Камилла осталась совершенно невозмутимой.
– Само собой, разумеется, – продолжал офицер, – вы не в курсе?
Нет, покачала она головой.
– Когда это произошло? – спросила Леа.
– На Пасху.
– И вы только теперь об этом узнали?
– Нет, нас предупредили три недели назад.
– Почему же вы только теперь извещаете нас?
– Мы установили наблюдение за домом и поместьем Белые Скалы на случай, если бы у него возникла мысль приехать туда.
– Вы бы его арестовали?
– Я бы только выполнил свой долг, мадам. Сожалею, но я бы это сделал. Будучи вашем гостем и испытывая к вам уважение и симпатию, я счел необходимым сам предупредить вас.
– Что будет, если его схватят?
– У него это второй побег. Он рискует тем, что отныне к нему станут относиться много строже.
– Разве не естественно пытаться бежать из плена? – с гневом спросила Леа.
– Мадемуазель, я придерживаюсь вашего мнения. Окажись я в плену, любой ценой пытался бы бежать. Но я не в плену, мы выиграли войну и…
– Пока что, – оборвала его Леа.
– Да, слава капризна, но пока нет в мире страны, способной разбить великий рейх.
– Даже американцы?
– Даже они. Мадам д'Аржила, позвольте дать вам совет. Если чудом вашему мужу удастся ускользнуть от нашего наблюдения, порекомендуйте ему сдаться.
– Никогда не поступлю подобным образом!
– Мадам, это в ваших же интересах. Подумайте о своем сыне.
– Именно потому, что я о нем думаю, никогда не дам мужу подобного совета.

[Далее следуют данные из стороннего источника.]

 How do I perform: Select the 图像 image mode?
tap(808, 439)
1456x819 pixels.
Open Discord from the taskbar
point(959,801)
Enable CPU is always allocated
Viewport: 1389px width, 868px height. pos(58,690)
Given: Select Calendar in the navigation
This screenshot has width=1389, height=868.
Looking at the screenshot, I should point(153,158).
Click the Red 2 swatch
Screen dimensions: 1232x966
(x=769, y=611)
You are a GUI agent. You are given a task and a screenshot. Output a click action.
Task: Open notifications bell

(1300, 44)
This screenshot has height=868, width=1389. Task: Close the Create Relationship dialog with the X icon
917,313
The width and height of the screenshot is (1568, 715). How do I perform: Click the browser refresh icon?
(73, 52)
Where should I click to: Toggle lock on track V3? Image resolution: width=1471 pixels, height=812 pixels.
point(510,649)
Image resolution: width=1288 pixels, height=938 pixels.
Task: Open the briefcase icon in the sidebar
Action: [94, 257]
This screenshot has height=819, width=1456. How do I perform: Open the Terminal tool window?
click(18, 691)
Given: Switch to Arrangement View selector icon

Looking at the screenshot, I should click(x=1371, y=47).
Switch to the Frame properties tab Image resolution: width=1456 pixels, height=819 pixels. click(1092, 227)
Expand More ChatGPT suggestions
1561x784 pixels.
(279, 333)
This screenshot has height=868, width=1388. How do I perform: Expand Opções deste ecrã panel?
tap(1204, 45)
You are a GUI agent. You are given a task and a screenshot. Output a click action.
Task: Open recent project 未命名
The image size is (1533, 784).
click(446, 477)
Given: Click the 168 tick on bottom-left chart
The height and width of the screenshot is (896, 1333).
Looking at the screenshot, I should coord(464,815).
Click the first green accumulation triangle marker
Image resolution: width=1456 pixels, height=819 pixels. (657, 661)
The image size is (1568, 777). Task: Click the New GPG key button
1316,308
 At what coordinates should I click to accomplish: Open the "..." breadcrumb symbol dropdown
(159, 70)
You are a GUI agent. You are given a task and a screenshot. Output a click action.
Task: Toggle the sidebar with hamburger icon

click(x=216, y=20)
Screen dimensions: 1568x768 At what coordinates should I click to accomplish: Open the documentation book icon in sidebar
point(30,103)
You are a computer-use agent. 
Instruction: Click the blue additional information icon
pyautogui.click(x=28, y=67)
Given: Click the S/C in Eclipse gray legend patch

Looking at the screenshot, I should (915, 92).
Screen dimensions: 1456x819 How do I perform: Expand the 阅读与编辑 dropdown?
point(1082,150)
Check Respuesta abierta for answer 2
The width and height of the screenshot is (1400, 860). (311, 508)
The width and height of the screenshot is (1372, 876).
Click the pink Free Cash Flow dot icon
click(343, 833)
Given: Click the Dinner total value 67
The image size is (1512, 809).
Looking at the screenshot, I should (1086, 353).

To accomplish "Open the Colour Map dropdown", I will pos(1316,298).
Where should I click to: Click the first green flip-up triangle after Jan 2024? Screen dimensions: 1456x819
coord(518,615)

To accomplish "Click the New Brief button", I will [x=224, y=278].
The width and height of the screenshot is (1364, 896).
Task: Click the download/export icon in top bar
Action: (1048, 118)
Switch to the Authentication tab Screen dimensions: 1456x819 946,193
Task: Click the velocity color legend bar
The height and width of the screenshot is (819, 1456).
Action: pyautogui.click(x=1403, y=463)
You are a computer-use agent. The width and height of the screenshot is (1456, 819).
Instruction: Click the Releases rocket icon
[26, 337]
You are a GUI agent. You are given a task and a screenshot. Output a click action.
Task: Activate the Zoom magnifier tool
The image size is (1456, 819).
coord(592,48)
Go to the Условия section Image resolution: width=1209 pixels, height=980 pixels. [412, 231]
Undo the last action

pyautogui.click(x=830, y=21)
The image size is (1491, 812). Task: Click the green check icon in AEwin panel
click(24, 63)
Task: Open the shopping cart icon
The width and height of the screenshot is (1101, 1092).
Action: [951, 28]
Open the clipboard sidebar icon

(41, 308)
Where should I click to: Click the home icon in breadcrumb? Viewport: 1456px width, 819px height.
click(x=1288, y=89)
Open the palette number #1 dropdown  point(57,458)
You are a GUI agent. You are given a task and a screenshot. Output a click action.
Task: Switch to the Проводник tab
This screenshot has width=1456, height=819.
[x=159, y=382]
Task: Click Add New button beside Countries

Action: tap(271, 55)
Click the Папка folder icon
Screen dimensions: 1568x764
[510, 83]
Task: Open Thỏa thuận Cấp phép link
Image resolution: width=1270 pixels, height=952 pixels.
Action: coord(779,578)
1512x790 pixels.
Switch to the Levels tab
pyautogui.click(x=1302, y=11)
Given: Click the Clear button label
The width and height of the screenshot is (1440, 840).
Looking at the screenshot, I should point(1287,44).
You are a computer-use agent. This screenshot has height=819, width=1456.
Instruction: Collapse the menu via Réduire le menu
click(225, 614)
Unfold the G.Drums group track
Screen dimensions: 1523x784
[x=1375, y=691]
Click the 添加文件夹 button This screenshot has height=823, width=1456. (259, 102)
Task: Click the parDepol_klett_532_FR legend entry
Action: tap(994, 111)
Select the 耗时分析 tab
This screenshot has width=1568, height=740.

Лейтенант Крамер чуть ли не с нежностью посмотрел на хрупкую женщину с высоко поднятой головой.
– Ах, мадам, если бы все французы думали, как вы!
– Убеждена, что в глубине души все они думают так же, как и я.
– Значит, чувство чести у них скрыто очень глубоко.
Щелкнув каблуками, лейтенант попрощался и вышел.
Леа и Камилла долго молчали.
"Лишь бы он не заявился сюда", – думали они.
– Надо предупредить дядю Адриана, – сказала Леа.
– Как это сделать? После короткого появления в начале февраля он больше не дает о себе знать.
– Перед отъездом он сказал мне, что при острой необходимости можно известить Ришара Шапона, который будет знать, как с ним связаться. Съезжу в Бордо.
– Я отправлюсь с тобой.
– Нет. Если мы поедем вдвоем, лейтенант что-то заподозрит и, возможно, прикажет за нами проследить. У меня есть идея. Завтра папа и Руфь едут повидать Лауру в пансионе. Я скажу им, что мечтаю повидать сестренку.
Выходя, Леа столкнулась в дверях с благоухающим лавандой молодым человеком, который заключил ее в объятия.
– Прекратите… Это ты? Совсем о тебе забыла!
– Как! Едва приехал, а уже вычеркнут из твоей жизни. Не по-дружески.
– Нет, Матиас. Дело не в этом. Я… извини, ничего не могу тебе сказать. Давай встретимся через час у часовен.
Начался дождь. Леа встретилась с Матиасом в часовне. Прижавшись друг к другу, чтобы согреться, они принялись вспоминать, что случилось с ними после того, как они расстались в Орлеане.
Леа рассказала все, включая убийство человека, который намеревался ее ограбить, но умолчала о своих отношениях с Франсуа Тавернье.
Что касается Матиаса, то он, приняв участие в спасении раненых в Орлеане, потом долго блуждал среди развалин, в толпах беженцев, тщетно пытаясь найти свою подругу. Вместе с группой солдат оказался под командованием юного младшего лейтенанта и сражался у кафедрального собора. Все его товарищи, за исключением капрала, вместе с которым он и оказался в плену, погибли. Их загнали во временный, окруженный колючей проволокой лагерь у церкви Сент-Эверт, а затем переправили в Мотт-Санген. На другой день он участвовал в тушении пожаров, которые целых пять дней опустошали центр Орлеана, в расчистке завалов, в погребении умерших. Пешком, в компании жалкого сброда, он присоединился к восемнадцати тысячам пленных лагеря в Питивье. Спали они прямо на земле, в грязи, изголодавшиеся, грязные, завшивевшие, не чувствуя зловония, которое от них исходило; некоторые из них уже месяц, как не меняли рубах и носков. Из-за куска заплесневелого хлеба, из-за черпака ячменной похлебки, выплеснутого в солдатский котелок, отбитую кружку или консервную банку вспыхивали драки.